Isolation and characterization of Df(3R)BSC176
Stacey Christensen, Jill Gresens, Kimberley Cook and Kevin Cook
Bloomington Stock Center
Indiana University
Df(3R)BSC176 was isolated as a FLP recombinase-induced recombination event involving PBac{WH}katanin-60f05910 and P{XP}Hphd03981. The deletion was isolated as a chromosome lacking miniwhite markers in progeny of w1118; Dr1/TM6B, Tb1 females crossed to P{hsFLP}1, w1118; PBac{WH}katanin-60f05910/P{XP}Hphd03981 males. These males were heat shocked as larvae as described in Parks et al., Nature Genetics 36: 288-292, 2004 (FBrf0175003).
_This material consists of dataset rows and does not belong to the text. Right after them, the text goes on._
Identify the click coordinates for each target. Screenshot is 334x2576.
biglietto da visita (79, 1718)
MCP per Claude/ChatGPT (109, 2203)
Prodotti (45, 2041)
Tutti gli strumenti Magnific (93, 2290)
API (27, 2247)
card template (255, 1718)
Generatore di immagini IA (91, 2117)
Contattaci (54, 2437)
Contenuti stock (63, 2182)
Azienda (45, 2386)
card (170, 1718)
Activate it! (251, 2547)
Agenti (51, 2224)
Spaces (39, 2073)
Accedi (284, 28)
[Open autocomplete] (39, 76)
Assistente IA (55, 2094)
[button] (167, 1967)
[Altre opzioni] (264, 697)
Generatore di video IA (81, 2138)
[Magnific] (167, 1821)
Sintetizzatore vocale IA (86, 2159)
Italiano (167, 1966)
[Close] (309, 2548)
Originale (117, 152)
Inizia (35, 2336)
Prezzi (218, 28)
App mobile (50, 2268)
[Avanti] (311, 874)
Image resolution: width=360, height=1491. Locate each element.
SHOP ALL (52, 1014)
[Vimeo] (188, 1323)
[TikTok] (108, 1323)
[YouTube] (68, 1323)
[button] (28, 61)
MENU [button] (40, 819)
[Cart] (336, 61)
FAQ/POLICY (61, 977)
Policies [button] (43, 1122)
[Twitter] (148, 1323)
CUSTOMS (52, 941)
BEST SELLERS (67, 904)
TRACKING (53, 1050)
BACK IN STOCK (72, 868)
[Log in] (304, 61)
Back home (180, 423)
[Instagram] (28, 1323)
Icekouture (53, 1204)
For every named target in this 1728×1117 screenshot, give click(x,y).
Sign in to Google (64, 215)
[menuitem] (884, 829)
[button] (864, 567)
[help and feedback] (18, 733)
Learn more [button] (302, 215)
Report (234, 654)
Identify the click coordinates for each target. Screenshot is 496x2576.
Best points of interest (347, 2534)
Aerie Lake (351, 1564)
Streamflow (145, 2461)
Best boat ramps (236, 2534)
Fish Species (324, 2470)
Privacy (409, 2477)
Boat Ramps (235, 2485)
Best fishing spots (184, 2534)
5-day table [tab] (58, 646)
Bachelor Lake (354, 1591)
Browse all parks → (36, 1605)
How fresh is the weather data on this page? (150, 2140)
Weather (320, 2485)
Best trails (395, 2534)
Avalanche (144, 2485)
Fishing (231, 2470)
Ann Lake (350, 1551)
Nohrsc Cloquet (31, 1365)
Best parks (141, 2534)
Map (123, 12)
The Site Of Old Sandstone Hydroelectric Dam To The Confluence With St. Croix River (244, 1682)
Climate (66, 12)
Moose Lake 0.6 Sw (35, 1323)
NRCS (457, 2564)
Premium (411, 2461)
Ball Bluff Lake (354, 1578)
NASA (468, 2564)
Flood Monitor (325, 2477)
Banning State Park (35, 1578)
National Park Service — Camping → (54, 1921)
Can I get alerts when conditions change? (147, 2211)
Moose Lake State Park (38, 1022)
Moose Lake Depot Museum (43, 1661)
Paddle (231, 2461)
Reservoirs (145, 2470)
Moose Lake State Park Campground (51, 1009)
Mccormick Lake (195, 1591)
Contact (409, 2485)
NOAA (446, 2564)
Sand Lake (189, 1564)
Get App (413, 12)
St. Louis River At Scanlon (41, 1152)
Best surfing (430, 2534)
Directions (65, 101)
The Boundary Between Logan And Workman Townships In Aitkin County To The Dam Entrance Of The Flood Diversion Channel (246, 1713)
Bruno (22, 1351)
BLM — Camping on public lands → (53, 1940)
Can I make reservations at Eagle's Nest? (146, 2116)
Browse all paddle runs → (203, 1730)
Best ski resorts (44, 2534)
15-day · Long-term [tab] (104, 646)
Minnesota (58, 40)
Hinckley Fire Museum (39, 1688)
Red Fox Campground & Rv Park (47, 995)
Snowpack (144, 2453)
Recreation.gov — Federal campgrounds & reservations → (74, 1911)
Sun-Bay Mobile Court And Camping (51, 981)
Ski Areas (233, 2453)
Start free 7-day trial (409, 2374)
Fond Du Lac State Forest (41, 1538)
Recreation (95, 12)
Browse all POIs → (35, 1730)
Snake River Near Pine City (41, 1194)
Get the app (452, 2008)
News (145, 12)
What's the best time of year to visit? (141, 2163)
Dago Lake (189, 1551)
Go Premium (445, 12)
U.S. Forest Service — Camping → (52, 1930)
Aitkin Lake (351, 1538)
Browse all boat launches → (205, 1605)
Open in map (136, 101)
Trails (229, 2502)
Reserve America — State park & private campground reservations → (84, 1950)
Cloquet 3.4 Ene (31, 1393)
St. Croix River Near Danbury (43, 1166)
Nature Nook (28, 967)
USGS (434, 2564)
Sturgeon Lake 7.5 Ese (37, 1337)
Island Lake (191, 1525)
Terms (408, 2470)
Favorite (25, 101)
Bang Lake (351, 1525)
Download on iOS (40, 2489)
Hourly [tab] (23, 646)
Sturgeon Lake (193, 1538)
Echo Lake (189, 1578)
This cross and crosses in preceding and succeeding generations maintained the original genetic background of the Exelixis insertion stocks (Thibault et al., Nature Genetics 36: 283-287, 2004; FBrf0175002). The recombination event generated the genetic element P+PBac{XP5.WH5}BSC176 from the segment of PBac{WH}katanin-60f05910 to the left of its FRT site and the segment of P{XP}Hphd03981 to the right of its FRT site. Its presence was verified using the PCR methods and primers described in Parks et al. The cytological breakpoints of Df(3R)BSC176 predicted from the Release 5 genomic coordinates of the transposable element insertion sites are 82F6;82F8. Df(3R)BSC176 failed to complement CG12163EY04405.